Mustard-Roasted Red Potatoes with Baked Salmon

Your guests may think something fishy is going on when you present them with this sophisticated meal that practically cooks itself.
You’ll Need
- 1.5 lbs red potatoes, washed and cut into 1” cubes
- 2 Tbsp olive oil
- 2 Tbsp grainy mustard
- 2 tsp kosher salt
- 1 tsp fresh ground pepper
- 4–6 salmon filets
- 2 Tbsp Dijon mustard
- 2 Tbsp honey
- 2 Tbsp panko (Japanese breadcrumbs)
- 1 Tbsp chopped parsley
- Fresh ground pepper
Prep and Cook
- Preheat the oven to 425°F. Combine the potatoes, olive oil, mustard, salt and pepper in a medium mixing bowl and toss together with your hands coating the potatoes evenly.
- Spread the potatoes on a parchment-lined baking sheet and bake for 15 minutes.

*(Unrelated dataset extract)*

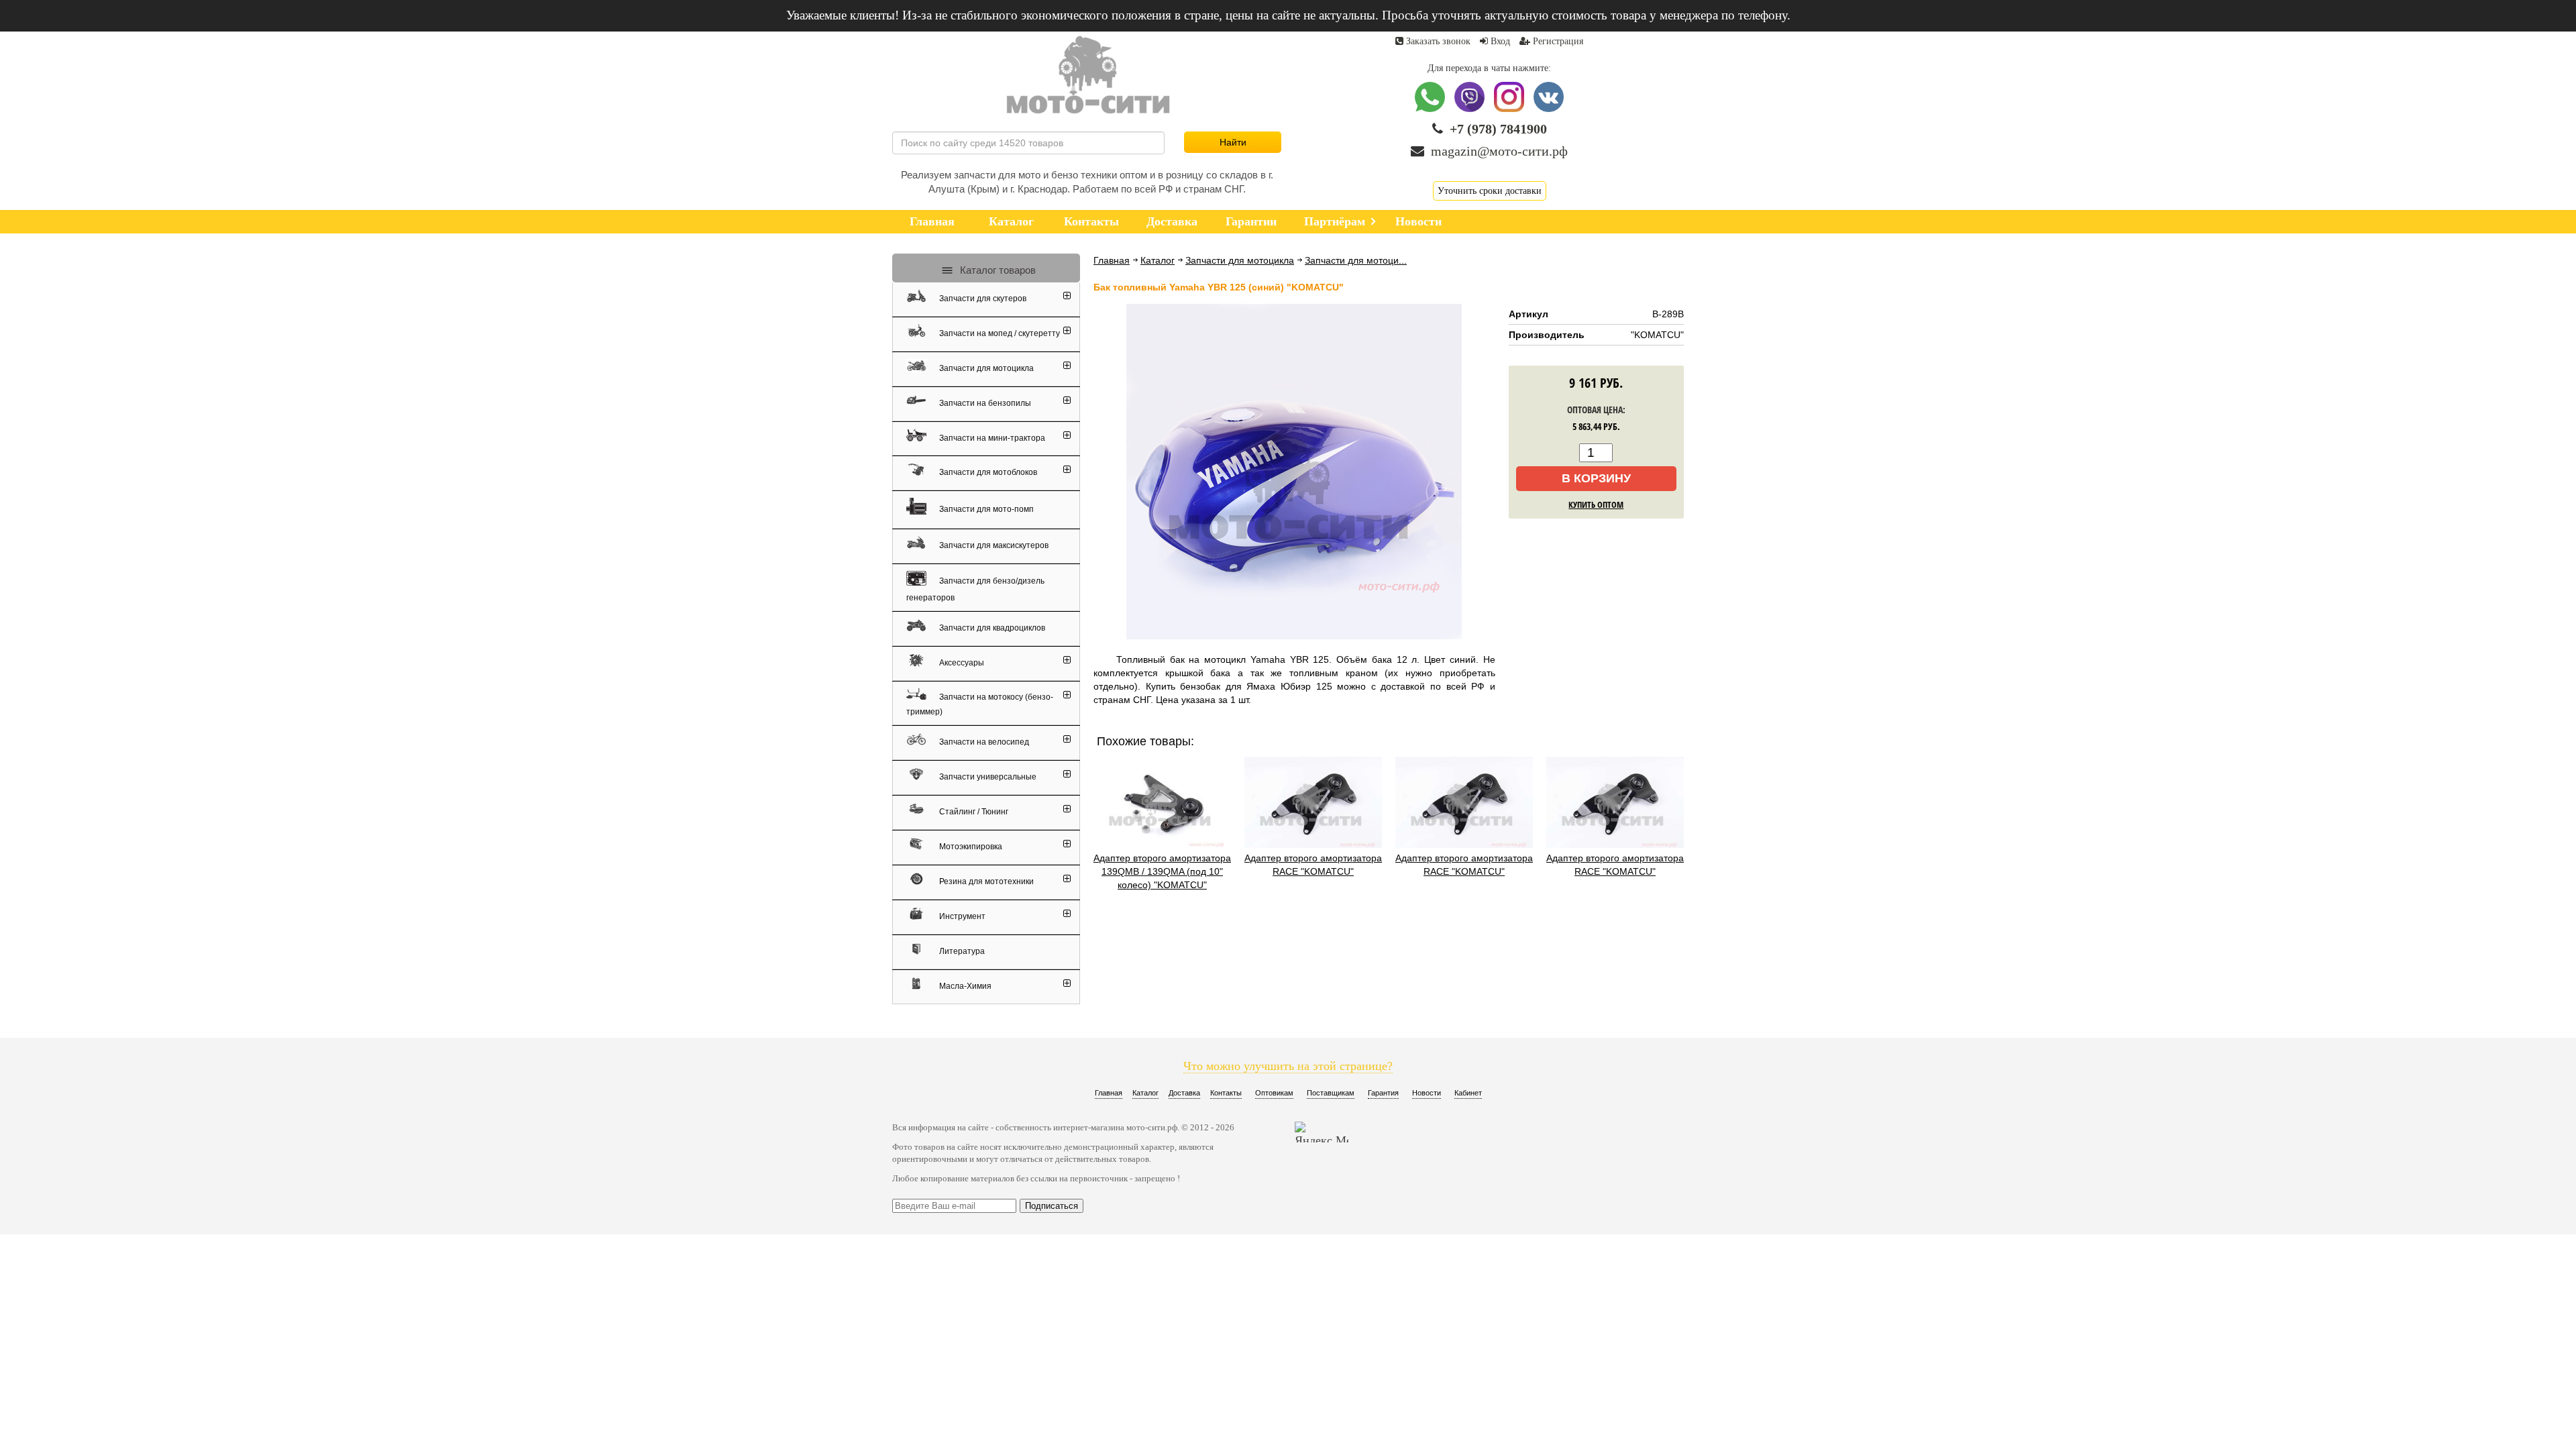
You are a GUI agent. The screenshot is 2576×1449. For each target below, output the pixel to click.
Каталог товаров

- While the potatoes are cooking, place the salmon filets on a second baking sheet lined with parchment paper. Combine the honey and mustard in a small mixing bowl and brush the surface of each piece of salmon with the mixture. Sprinkle each piece of fish with some panko and a bit of fresh parsley. Finish with a grind or two of fresh ground pepper.
- After the potatoes have been baking for 15 minutes, place the salmon in the oven on a separate rack. Cook the salmon and potatoes for 10–15 minutes, until the salmon has reached desired doneness. At this point the potatoes should be crispy, golden brown and tender.